> _TRY IT_: From the opening line of the records through the line bearing "Given: Click the", set down every line exactly.

[Dataset entries]
Segment Open
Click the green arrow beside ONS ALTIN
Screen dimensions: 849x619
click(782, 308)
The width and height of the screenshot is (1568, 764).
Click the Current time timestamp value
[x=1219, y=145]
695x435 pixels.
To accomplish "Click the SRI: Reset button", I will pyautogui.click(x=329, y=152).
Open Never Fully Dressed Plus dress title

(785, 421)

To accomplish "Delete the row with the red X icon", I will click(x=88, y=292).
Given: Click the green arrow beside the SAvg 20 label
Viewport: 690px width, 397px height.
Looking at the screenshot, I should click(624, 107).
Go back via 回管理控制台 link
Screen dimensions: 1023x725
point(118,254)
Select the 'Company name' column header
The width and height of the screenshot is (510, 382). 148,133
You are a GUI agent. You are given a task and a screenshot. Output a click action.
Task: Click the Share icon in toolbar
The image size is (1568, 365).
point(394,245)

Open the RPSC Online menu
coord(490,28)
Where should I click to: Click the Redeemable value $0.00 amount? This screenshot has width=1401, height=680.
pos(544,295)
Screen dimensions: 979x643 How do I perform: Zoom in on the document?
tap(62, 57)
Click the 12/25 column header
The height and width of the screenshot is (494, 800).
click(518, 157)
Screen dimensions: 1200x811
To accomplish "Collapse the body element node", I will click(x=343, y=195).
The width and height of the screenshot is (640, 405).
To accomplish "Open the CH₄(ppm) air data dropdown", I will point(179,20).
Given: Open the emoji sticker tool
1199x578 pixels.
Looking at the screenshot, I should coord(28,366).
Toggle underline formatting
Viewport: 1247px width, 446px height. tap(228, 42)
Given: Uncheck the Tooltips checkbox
Segment Closed
> _RESPONSE FOR THIS EXERCISE_:
Click the green arrow beside ONS ALTIN
Screen dimensions: 849x619
click(782, 308)
The width and height of the screenshot is (1568, 764).
Click the Current time timestamp value
[x=1219, y=145]
695x435 pixels.
To accomplish "Click the SRI: Reset button", I will pyautogui.click(x=329, y=152).
Open Never Fully Dressed Plus dress title

(785, 421)

To accomplish "Delete the row with the red X icon", I will click(x=88, y=292).
Given: Click the green arrow beside the SAvg 20 label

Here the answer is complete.